Published: March 3 2021

Written by: Nanouk Kira, writer of Drakenhart

A short story about the Trojan war, and the events leading up to it.


   This story is set on the eve of the Trojan war. (Yes, that war they say was started for love. For one man’s wife was taken away and his brother Agamemnon saw this as a great excuse to finally start a war. Or something along those lines…)

  The Greek hero Achilles has been faced with the choice to go to war and die a hero, as was prophesized, or to stay home and stay alive. He has chosen to go to war and hence arrived at Aulis, in Boeotia, where the Greek armies gathered.
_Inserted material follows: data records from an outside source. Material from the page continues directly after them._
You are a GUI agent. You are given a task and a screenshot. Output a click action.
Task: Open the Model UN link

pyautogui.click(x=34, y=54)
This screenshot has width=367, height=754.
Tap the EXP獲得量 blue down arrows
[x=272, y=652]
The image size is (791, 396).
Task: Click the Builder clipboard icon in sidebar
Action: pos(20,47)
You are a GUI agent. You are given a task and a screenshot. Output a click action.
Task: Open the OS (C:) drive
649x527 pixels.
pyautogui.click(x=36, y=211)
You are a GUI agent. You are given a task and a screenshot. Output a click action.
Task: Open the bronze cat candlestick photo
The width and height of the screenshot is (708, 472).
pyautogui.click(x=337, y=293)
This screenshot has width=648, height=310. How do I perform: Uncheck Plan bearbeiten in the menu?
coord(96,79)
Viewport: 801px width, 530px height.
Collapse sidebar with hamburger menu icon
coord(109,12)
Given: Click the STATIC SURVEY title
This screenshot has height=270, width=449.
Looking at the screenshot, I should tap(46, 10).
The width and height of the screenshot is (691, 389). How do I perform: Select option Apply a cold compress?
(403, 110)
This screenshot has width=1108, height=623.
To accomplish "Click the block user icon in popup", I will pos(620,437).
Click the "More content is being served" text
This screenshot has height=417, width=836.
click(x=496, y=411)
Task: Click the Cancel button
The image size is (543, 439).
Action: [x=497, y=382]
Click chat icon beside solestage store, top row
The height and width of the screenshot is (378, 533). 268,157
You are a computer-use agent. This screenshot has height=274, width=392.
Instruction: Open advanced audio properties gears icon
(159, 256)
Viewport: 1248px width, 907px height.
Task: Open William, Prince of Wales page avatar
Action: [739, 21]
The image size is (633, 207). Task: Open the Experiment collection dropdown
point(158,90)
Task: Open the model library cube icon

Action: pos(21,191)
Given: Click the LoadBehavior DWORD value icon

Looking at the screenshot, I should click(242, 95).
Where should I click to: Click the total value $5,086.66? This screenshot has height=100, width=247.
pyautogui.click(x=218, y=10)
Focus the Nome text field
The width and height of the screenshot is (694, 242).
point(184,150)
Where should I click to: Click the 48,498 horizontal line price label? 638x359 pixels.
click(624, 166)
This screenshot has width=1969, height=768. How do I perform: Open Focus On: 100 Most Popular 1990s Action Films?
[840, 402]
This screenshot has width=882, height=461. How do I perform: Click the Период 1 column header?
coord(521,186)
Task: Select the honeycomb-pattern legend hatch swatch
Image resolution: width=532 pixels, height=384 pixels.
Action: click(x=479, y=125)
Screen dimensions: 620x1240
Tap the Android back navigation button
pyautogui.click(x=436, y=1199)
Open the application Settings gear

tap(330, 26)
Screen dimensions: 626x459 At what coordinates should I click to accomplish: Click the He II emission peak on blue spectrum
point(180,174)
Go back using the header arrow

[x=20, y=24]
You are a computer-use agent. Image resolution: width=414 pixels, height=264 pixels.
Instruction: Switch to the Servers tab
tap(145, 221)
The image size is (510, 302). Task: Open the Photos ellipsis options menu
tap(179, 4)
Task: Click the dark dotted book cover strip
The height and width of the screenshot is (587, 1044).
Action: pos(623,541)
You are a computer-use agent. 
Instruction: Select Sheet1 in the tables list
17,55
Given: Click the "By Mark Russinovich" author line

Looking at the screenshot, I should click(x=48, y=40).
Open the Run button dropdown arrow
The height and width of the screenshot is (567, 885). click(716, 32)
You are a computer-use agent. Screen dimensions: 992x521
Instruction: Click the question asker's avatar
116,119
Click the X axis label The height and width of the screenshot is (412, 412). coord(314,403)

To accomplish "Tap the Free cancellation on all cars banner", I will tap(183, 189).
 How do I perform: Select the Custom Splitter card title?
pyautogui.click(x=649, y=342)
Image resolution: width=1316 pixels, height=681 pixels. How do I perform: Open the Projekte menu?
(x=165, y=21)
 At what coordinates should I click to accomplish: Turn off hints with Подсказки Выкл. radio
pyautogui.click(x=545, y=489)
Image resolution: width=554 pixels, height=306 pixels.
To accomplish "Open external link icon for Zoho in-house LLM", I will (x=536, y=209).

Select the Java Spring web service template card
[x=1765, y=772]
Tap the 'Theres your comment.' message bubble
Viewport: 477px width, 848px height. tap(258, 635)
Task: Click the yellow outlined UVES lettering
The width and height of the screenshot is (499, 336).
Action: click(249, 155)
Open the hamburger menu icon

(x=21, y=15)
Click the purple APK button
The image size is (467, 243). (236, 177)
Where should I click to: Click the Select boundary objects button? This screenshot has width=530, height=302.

But so far there has been no sign of leaving for the war anytime soon, and ‘patient’ has never been a word to describe Achilles.

   This story was based on the tales of Troy and Euripdes’ Iphigeneia in Aulis. However, due to some artistic freedom and partly for the sake of the reader, some liberties were taken with the material. I hope you’ll enjoy this retelling of one of the many events that took place in Boeotia.

  Red was the color of betrayal. And today the gods bore witness to one of the cruelest betrayals they might have seen in a long time.
But red was the color of so many things this day would stand for. I knew it as soon as I opened my eyes. Still inside the tent I could not see the sky, yet I swear I could feel it. Thick and hot. And dry as leaves that would spread fire if ignited by even only one spark.
Beside me Patroklos stirred in his sleep. His breath was a bit faster than usual, as though he felt it too, the atmosphere of impending doom. A feeling that something was about to happen.
But let’s not dwell on that. Proper Greek heroes do not dwell on feelings.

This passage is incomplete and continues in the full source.